Amazon.com buying shoe seller Zappos for $928 million

Amazon said on Wednesday it struck a deal to buy Zappos, for 927.9 million — mostly in stock — growing its footprint in shoes and apparel.
The world’s largest online retailer should benefit from the fiercely loyal customer base at Zappos, which had about $1 billion of gross merchandise sales last year.
Zappos is known for its attentive customer service, free shipping and a free returns policy which inspires shoppers to gamble on shoes.
The company said Amazon will allow it to continue running its business as it always has.
Amazon, which began as an online bookseller, has greatly expanded its range of offerings while also allowing third-party sellers to showcase their own items on its site.

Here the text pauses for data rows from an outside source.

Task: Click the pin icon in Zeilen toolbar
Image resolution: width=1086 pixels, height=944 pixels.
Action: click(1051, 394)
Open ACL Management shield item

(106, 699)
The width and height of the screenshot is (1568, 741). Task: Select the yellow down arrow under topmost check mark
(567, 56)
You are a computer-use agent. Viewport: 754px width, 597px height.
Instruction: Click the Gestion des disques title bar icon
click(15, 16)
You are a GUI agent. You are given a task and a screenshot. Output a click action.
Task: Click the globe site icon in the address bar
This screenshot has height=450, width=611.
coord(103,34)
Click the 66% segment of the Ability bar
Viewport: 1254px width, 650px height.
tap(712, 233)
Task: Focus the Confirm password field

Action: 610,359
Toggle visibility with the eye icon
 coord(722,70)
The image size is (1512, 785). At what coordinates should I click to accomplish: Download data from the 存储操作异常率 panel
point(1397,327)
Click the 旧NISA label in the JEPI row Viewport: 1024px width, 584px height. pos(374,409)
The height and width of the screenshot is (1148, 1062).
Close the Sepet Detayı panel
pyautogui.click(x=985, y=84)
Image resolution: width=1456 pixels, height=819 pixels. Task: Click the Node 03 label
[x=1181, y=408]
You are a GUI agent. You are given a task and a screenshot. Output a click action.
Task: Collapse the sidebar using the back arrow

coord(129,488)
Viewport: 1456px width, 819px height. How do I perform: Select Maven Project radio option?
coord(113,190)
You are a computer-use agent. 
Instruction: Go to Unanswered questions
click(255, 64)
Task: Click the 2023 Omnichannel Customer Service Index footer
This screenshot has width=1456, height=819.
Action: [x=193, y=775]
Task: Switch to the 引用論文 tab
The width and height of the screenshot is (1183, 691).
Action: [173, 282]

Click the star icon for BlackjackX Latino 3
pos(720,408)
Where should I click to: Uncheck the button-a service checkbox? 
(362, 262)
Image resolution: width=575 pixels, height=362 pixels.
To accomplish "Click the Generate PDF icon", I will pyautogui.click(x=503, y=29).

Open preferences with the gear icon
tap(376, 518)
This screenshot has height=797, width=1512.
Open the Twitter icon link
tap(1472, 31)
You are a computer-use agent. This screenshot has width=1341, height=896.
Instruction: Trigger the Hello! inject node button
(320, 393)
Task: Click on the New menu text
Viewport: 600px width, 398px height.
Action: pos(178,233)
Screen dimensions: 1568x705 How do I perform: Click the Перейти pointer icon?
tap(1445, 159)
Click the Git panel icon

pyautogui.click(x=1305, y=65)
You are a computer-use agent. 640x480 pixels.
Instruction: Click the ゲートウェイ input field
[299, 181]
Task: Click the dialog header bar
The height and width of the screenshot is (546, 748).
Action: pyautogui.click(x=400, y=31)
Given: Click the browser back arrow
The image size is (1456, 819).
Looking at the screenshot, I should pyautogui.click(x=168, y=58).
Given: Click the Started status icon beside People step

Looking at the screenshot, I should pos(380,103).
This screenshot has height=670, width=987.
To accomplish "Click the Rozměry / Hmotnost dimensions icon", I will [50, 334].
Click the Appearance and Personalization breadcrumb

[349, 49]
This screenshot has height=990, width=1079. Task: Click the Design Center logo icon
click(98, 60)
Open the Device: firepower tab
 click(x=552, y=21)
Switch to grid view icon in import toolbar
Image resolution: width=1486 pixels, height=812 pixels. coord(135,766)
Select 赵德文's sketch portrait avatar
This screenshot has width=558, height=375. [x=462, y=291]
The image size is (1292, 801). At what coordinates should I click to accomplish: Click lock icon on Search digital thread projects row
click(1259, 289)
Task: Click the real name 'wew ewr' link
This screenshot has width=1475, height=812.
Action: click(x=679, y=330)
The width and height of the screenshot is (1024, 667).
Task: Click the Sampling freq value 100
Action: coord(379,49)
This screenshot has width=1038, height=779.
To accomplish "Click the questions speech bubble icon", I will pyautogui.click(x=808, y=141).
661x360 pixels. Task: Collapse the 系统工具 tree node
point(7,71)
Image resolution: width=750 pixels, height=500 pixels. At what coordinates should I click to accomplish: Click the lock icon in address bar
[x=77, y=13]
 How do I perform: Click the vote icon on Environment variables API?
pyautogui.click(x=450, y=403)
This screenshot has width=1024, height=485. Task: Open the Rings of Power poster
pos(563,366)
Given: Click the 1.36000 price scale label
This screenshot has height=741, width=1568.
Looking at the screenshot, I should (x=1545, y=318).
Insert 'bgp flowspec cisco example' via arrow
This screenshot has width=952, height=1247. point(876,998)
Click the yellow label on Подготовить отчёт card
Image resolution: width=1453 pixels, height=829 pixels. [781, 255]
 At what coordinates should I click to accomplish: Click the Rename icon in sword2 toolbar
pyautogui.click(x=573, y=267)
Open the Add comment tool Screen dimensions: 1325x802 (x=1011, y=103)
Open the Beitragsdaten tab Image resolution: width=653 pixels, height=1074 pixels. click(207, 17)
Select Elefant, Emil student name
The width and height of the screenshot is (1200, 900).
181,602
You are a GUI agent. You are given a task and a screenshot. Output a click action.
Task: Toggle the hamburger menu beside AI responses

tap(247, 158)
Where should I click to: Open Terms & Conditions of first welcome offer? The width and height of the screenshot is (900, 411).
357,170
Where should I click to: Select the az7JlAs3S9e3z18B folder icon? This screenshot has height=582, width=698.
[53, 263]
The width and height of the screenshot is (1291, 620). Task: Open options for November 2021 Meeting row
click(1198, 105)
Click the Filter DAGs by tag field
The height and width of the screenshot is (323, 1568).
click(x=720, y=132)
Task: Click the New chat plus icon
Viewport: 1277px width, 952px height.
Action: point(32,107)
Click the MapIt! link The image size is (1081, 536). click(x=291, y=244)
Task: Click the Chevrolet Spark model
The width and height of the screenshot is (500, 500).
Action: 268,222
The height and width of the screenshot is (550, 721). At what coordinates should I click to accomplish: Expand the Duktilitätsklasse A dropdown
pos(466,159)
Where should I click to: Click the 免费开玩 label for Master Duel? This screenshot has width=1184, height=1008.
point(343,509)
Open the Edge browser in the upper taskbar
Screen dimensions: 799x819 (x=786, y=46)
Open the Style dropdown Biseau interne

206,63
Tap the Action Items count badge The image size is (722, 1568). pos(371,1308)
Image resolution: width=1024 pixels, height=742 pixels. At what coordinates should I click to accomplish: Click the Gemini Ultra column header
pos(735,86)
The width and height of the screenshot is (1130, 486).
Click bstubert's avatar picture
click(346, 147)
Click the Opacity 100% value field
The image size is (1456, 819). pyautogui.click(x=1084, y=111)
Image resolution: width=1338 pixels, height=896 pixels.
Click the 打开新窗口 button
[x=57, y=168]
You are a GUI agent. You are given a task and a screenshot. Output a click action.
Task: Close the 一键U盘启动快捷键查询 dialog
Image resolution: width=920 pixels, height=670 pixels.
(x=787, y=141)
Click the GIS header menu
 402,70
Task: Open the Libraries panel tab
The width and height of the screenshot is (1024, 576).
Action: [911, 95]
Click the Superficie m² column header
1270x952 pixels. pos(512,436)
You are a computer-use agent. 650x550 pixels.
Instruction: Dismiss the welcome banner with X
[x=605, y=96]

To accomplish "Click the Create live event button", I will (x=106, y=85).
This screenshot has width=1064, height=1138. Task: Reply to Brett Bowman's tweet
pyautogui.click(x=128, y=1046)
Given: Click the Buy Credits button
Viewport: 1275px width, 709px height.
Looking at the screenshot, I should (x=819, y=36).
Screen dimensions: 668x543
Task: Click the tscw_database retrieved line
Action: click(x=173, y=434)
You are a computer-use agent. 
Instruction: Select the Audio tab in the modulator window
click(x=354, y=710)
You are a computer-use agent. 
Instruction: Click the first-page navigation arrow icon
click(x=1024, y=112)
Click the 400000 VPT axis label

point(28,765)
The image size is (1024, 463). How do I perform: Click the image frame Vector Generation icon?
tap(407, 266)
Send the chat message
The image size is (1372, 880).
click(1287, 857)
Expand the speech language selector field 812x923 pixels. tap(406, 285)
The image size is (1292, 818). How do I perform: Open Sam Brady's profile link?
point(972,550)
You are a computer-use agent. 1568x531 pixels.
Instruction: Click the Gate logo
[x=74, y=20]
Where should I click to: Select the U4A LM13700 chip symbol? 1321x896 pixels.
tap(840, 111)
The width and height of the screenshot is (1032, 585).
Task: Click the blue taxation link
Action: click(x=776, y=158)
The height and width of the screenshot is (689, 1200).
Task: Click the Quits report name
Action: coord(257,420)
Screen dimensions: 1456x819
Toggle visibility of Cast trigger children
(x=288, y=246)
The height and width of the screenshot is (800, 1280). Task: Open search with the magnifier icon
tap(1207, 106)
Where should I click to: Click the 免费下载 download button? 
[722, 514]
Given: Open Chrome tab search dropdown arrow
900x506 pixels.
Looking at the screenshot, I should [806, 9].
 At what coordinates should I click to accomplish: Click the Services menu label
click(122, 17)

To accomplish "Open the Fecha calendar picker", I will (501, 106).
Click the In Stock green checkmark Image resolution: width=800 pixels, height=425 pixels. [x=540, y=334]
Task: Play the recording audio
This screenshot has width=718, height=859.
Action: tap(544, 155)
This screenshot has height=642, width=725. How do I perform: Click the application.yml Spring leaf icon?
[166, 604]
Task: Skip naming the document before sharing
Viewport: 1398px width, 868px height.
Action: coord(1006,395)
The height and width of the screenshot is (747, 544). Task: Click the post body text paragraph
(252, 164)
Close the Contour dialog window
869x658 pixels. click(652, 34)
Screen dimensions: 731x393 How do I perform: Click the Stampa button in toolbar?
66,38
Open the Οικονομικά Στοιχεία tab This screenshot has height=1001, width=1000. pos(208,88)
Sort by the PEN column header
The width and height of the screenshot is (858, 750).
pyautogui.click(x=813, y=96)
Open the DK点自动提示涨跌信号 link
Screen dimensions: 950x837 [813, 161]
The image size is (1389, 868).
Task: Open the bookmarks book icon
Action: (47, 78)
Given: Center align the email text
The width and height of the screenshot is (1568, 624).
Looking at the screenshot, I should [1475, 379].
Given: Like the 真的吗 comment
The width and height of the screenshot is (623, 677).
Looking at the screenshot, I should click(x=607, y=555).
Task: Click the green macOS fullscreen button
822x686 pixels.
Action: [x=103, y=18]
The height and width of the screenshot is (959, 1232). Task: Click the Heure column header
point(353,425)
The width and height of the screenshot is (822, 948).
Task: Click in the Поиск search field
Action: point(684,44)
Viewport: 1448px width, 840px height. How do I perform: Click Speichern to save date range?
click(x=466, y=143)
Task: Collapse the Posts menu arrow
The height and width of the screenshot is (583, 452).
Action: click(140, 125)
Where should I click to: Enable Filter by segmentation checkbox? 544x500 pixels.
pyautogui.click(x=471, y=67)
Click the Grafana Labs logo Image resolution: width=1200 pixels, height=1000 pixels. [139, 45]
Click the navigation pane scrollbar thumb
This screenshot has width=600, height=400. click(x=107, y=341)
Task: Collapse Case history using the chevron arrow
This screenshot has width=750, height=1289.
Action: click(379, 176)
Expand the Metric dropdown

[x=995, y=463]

In 2008, Zappos earned more than $40 million before interest, tax, and amortization on net revenue of $625 million, a Zappos shareholder who had seen the company’s financials told Thomson Reuters private-equity news site PEHub.
The source, who spoke on condition of anonymity, said the company had considered going public through an IPO, but that main investor Sequoia Capital had pushed for a sale instead.
Zappos has put customers at ease buying shoes online because it guarantees free shipping on deliveries as well as returns.
Based on Amazon’s closing price of $88.79, the deal is valued at about $927.9 million.
Morgan Stanley, and Fenwick & West advised Zappos on the deal.
Lazard Ltd advised Amazon.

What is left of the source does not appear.